It’s a chilly spring evening and the sun is sinking as nighttime begins. It’s darker here in rural Eatonville, away from city lights and cocooned in a blanket of clouds that hide the moon’s light.
The illumination now comes only in beams from headlamps worn by a dozen or so scientists, students, researchers, and volunteers waiting for tiny bats to emerge from their slumber. They are at Northwest Trek Wildlife Park, home to more than 350 bats and one of the largest colonies in South Puget Sound.
The goal tonight is to capture 50 bats to further their work toward helping bats survive white-nose syndrome, a bat fungal disease that has killed millions of hibernating bats in Eastern North America and was first detected in Washington state in 2016.
The collaboration between Northwest Trek Wildlife Park and other partners is one of optimism. The researchers hope that an innovative probiotic spray will help bats survive white-nose syndrome.
Abby Tobin, the white-nose syndrome coordinator for Washington Department of Fish and Wildlife, said if the spray proves to be effective, it could be “revolutionary” in saving bats in the Pacific Northwest and beyond. Other major partners in the research study are Wildlife Conservation Society Canada, McMaster University, Thompson Rivers University and Woodland Park Zoo.
“We love wild bats at Northwest Trek, and we’re excited to participate in this important research study to give them the best chance of survival,” said Rachael Mueller, the wildlife park’s conservation program coordinator.
According to Tobin, the disease only affects hibernating bats and does not pose a threat to humans or other wildlife. Healthy bat populations are important for the entire ecosystem because bats eat mosquitoes, moths and other insects.
The group got to work installing a harp trap made of framing and long nylon strands. When the bats leave their maternity roost, they enter the harp trap and gently fall into a clear bag below. A researcher on a ladder scooped them up one by one to be examined.
They were each placed in cloth bags with long ties on top that are knotted and then hung inside the perimeter of two orange buckets customized with notches to grasp the strings and hold the bats. A bat waiting room, so to speak.
Then they gave each bat-filled bag a little shake in front of an EchoMeter to measure the frequency of its call. Each bat species has a unique echolocation frequency. The bats were identified as either Little Browns or Yuma myotis. They look similar, but their frequencies helped tell them apart in real-time.
Next, the bats were closely and carefully examined. The biologists, along with rabies-vaccinated helpers wearing headlamps, masks, gloves and protective outer gear, handled each delicate bat with loving care.
The biologists then weighed them by placing the bat-filled bag into an empty coffee cup on a tiny scale. They took their measurements, microbiome samples and reproductive information. They then carefully outstretched their tiny wings (that look and feel a bit like nylons) to look for signs of white-nose syndrome using a handheld ultraviolet light to detect orange fluorescence associated with the disease.
Bats not previously microchipped got theirs implanted under their skin, and they were all set free to continue their nightly ritual of intensive bug-eating.
Mueller said there still is a lot to learn about white-nose syndrome and bats in general. For example, not all bats that have the fungus on them become sick with white-nose syndrome. Several species of bats have been found with the fungus but have not been affected, yet another mystery. Out east, the outbreaks hit harder than here in the west.
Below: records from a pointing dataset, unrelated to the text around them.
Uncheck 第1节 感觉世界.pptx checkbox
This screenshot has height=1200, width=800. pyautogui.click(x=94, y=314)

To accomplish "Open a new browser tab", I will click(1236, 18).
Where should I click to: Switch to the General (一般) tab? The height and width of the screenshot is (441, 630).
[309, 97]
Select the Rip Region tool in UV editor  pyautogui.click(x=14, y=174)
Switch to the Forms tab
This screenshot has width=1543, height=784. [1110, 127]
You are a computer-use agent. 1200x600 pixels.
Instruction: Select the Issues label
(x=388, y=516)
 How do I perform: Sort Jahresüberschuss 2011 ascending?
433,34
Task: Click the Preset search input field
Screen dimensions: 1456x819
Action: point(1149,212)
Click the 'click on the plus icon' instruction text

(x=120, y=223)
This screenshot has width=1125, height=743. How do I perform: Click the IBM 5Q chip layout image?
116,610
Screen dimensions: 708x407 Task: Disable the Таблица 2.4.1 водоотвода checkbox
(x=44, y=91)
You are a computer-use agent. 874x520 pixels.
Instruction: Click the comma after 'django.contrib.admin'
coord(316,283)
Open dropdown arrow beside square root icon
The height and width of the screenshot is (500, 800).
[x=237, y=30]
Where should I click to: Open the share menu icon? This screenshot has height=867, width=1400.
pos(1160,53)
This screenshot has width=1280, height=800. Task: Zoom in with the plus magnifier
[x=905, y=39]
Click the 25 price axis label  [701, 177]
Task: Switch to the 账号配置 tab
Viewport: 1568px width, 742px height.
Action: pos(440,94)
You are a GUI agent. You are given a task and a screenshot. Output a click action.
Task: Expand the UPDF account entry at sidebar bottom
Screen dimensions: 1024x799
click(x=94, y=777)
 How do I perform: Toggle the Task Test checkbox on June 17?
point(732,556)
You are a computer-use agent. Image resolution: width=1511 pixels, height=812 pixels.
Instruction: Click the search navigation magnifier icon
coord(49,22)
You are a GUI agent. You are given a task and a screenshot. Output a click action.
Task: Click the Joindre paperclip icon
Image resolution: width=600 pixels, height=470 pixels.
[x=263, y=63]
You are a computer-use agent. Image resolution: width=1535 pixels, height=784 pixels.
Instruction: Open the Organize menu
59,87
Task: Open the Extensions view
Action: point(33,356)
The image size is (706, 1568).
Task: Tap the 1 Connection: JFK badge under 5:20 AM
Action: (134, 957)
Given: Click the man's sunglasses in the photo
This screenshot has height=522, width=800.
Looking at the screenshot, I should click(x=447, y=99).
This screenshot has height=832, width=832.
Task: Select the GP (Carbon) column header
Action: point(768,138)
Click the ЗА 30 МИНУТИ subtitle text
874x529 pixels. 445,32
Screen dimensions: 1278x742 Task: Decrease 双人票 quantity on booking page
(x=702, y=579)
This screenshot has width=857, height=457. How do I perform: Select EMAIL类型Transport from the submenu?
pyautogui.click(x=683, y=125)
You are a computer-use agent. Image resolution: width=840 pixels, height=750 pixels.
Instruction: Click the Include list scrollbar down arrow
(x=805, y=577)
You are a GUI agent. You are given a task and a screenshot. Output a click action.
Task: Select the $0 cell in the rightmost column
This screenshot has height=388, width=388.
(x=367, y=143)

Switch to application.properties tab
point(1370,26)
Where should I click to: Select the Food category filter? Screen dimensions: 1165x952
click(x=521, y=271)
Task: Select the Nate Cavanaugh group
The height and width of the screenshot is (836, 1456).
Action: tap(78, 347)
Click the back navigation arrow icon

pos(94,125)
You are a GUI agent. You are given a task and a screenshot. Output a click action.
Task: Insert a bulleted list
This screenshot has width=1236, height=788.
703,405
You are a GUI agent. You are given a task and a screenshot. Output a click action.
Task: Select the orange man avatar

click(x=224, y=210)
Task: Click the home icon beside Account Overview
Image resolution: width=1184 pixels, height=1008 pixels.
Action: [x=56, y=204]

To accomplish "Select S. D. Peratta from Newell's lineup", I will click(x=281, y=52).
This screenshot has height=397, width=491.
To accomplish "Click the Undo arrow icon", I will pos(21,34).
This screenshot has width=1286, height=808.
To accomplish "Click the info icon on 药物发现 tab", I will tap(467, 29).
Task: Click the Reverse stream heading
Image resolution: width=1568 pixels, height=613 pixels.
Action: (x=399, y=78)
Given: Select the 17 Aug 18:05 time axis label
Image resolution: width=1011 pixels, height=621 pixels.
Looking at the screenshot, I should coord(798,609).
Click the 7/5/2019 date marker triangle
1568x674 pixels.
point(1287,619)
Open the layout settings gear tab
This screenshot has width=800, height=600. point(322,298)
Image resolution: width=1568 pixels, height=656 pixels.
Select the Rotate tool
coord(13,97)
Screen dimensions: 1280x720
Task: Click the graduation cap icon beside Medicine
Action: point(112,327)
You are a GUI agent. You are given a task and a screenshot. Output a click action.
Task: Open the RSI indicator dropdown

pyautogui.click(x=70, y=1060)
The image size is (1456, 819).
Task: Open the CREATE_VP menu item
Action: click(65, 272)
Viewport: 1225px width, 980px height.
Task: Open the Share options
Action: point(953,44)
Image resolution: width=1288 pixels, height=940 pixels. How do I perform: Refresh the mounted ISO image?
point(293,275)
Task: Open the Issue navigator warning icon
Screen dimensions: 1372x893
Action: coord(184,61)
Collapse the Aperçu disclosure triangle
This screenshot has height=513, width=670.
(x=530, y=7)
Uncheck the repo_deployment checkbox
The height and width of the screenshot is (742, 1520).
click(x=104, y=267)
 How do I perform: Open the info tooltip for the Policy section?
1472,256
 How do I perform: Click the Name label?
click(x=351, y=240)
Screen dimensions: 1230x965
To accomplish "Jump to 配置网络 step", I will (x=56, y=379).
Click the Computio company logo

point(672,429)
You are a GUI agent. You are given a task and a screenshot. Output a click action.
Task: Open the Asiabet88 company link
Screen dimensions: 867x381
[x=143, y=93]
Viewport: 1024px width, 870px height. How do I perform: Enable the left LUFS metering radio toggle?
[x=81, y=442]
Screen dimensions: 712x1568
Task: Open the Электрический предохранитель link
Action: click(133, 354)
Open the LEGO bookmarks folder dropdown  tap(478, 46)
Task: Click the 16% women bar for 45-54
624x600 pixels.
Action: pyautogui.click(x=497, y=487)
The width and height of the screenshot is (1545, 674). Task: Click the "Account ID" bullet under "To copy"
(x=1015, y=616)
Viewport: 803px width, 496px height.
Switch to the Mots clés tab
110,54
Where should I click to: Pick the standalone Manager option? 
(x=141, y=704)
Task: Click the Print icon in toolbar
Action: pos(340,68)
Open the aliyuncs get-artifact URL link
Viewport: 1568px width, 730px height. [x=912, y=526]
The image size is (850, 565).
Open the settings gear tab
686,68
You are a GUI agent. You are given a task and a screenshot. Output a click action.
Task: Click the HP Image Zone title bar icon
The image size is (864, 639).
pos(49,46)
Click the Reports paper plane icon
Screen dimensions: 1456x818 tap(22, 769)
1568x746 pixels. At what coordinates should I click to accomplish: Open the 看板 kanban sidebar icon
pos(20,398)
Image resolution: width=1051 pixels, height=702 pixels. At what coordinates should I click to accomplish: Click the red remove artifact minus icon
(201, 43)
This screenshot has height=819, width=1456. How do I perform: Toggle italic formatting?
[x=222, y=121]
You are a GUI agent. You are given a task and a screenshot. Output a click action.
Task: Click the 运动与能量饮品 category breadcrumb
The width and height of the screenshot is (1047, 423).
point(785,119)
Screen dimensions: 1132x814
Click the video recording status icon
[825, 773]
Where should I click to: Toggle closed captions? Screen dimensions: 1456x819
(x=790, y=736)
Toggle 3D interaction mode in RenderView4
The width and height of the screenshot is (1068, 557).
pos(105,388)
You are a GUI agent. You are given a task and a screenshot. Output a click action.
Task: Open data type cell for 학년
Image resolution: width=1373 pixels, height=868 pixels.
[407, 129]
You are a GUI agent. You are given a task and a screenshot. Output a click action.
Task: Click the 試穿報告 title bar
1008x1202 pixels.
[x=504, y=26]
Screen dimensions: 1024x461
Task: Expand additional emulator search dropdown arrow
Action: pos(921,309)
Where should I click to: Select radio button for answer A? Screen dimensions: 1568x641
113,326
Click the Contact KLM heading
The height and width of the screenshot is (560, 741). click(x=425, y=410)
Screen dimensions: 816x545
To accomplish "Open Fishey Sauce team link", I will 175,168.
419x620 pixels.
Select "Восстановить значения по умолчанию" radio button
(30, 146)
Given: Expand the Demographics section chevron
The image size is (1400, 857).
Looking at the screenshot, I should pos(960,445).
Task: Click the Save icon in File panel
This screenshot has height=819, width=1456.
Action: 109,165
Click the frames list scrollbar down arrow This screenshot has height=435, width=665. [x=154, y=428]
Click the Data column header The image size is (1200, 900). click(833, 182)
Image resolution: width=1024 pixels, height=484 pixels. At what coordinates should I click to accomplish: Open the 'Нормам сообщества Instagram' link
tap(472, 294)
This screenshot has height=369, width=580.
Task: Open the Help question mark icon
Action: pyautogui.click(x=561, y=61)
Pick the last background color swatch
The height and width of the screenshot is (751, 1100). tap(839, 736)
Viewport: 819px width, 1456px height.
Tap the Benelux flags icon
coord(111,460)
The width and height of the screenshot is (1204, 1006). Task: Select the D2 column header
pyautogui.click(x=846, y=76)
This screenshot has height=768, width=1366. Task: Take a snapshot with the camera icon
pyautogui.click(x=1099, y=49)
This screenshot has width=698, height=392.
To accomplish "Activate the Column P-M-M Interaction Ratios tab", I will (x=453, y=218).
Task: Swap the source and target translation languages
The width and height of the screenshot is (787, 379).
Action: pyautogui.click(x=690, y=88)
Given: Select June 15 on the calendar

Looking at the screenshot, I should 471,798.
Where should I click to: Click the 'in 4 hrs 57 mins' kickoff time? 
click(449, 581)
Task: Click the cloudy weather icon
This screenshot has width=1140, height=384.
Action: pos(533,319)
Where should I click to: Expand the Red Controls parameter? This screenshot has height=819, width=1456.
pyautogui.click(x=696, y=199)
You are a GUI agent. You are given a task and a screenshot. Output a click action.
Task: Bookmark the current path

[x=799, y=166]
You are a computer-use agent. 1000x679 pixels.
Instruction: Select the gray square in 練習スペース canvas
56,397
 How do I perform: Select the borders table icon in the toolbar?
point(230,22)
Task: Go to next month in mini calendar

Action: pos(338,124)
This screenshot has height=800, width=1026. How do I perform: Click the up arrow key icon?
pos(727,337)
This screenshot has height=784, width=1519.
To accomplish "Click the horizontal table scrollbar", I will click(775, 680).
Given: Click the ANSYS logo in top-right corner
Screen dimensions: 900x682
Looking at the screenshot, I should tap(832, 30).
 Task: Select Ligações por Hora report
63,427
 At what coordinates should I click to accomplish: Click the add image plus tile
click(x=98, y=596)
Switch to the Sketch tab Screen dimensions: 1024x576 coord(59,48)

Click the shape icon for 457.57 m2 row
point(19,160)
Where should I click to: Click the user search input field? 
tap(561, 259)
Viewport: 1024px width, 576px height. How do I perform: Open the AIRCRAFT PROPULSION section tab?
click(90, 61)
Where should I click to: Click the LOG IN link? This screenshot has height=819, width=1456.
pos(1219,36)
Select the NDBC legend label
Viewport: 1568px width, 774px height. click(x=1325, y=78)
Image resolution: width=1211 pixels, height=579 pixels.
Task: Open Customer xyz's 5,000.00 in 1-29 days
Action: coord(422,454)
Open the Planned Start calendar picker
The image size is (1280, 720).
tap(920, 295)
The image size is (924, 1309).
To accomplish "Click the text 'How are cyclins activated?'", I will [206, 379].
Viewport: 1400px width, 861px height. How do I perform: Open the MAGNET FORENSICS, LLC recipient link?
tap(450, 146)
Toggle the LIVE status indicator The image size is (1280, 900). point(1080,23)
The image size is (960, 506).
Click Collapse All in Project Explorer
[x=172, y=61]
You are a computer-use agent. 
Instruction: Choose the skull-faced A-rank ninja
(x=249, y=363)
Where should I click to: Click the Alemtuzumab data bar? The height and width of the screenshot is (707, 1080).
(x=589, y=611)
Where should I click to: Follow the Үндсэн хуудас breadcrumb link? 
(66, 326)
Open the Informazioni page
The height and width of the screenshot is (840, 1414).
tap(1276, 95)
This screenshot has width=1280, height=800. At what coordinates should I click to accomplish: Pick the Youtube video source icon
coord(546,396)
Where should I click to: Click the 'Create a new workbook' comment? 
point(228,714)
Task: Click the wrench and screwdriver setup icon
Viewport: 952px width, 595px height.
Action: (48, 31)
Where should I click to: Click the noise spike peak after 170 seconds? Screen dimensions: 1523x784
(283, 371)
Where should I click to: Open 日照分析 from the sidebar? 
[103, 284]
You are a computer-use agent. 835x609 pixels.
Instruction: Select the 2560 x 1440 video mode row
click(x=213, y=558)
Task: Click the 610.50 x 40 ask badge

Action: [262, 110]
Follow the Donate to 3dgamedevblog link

This was the second time Emily Butler, assistant district wildlife biologist with WDFW, had participated in the bat-catching research related to white-nose syndrome.
“I love when you get to a colony, and before they’re emerging, you can hear kind of a chitter chatter of them getting ready to go,” she said, smiling as the bats began emerging. It was exciting.
She has her fingers crossed that the probiotic spray with naturally occurring good bacteria protects the bats by inhibiting the growth of the fungus that causes white-nose syndrome, as it’s intended to do.
Bats affected by white-nose syndrome wake more frequently during the winter, causing them to burn through their fat reserves needed to survive hibernation.
During the multi-year study, researchers sprayed powdered clay containing the probiotics into the bat roosts at three other sites in Washington. The dust gets on their bodies and wings when they go inside.
Only time and continuing research will tell if it’s working. More long nights will be ahead for some very passionate people who care a lot about these often-misunderstood fuzzy flying mammals that contribute so much to a healthy ecosystem.